Tuesday, June 23, 2009

Is Eight Enough or Too Many?

With all the hype surrounding the Gosselin family, I've been wondering a lot about how the kids are fairing and thinking about the entire concept of a large family. Can parents with so many children even consider divorce to be an option?

With so many children, how can two parents possibly provide each child the time, attention and nurturing they need to become a healthy, happy, well-adjusted adult? It's certainly challenging to raise and send one well-adjusted person off into the world. Even when parents seemingly do everything right, the adult who emerges may not always be the responsible and successful person the parents had hoped for.
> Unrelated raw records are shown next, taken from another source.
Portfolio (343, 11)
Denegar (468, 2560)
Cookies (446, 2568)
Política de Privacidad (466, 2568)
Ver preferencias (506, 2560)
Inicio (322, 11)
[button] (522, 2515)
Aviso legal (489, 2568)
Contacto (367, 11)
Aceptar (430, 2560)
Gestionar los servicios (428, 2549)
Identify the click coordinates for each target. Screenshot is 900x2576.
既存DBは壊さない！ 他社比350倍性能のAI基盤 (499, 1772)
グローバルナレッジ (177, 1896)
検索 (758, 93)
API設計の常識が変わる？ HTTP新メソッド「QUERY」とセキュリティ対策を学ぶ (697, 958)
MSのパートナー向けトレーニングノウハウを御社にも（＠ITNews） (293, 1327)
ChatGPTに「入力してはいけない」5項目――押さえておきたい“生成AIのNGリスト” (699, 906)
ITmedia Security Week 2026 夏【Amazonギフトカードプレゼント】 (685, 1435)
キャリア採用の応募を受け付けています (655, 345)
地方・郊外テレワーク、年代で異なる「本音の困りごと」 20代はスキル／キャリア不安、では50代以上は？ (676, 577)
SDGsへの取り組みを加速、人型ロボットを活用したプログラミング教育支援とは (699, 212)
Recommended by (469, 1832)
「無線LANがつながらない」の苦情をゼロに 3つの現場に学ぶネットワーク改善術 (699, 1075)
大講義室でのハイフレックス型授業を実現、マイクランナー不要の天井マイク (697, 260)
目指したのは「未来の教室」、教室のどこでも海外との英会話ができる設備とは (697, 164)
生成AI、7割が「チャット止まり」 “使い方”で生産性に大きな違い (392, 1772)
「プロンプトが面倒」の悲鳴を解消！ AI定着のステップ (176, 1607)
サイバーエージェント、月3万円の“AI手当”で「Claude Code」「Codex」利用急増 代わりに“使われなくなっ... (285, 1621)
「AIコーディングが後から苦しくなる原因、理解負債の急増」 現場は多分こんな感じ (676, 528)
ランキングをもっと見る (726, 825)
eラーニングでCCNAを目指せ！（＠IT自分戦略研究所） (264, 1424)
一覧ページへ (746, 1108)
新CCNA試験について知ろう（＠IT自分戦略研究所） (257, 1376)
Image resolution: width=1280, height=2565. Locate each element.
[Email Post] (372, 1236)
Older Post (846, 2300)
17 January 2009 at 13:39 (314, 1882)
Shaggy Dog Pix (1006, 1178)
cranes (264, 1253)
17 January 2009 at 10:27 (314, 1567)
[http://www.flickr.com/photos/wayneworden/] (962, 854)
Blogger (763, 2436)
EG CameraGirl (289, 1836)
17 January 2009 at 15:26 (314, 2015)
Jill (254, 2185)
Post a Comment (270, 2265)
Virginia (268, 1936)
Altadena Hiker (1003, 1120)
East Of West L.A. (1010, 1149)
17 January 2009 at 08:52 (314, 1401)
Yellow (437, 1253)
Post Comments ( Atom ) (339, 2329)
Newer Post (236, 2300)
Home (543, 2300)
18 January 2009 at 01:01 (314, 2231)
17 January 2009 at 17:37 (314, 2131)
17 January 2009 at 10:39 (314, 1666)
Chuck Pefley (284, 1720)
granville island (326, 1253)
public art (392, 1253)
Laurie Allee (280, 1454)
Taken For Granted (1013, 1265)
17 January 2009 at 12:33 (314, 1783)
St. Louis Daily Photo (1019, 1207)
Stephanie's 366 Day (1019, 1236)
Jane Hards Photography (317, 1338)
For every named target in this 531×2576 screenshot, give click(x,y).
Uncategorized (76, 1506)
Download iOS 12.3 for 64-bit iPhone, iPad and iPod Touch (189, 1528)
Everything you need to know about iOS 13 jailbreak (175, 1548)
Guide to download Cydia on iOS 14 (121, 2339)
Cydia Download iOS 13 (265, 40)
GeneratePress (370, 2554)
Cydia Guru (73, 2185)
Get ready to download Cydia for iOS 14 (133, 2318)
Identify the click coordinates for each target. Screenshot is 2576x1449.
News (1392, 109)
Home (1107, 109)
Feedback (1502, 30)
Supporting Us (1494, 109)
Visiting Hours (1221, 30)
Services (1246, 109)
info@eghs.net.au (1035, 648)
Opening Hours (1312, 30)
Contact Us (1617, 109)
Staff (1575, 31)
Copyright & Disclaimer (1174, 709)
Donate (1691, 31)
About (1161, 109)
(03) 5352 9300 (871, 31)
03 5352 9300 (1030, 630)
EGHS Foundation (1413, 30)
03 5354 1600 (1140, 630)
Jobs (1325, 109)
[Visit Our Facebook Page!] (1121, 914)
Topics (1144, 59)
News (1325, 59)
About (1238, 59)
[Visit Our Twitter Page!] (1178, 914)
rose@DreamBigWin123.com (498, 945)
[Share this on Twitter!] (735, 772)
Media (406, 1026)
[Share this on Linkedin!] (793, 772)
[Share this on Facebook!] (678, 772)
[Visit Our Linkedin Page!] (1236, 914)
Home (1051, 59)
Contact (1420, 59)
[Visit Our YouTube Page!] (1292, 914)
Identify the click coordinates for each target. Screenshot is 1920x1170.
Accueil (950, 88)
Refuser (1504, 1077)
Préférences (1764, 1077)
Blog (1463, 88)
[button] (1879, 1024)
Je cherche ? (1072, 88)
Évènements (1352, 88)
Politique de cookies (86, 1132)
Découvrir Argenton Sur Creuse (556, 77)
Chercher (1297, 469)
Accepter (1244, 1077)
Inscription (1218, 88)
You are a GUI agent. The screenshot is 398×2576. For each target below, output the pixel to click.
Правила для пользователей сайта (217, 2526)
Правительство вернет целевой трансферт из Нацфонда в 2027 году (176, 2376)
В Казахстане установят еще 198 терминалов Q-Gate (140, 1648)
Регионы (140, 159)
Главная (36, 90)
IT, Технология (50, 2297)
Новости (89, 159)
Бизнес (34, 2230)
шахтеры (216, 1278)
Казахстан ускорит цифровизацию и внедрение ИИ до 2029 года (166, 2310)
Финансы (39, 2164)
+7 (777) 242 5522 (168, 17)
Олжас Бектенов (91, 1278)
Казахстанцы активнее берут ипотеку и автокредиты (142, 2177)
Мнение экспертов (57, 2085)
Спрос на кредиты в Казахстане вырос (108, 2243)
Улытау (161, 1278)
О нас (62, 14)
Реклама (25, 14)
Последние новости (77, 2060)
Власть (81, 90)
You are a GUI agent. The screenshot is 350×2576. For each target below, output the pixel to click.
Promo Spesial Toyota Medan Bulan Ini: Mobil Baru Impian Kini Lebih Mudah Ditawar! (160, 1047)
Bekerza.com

With all of the out-of-control in vitro fertilization (and the resulting multiple births) occurring, do you think it is unfair, unwise and unjustified for couples to be able to bring more than two or three children into the world at a time? I've seen too many parents who thought about having babies, but didn't think about all the years after the baby stage. Many of these parents will be the ones who fail to instill / enforce behaviors / values in their children during their "formative years" to help them effectively manage life and their relationships as teens and adults. These ill-prepared children are often unable to cope with a world that requires them to adhere to a code of conduct, effectively manage relationships and accept responsibility for the consequences of their behavior.

Parenting isn't easy when there is only one child in the family, let alone four or more. Add on the in-your-face messages of worldly influences constantly reaching out and touching our children and the cost of living steadily climbing. With all of this, effectively managing, nurturing and supplying for the needs of a large family in the twenty-first century seems to be untenable.

Am I the only one thinking about these things? What do you think? What's the answer?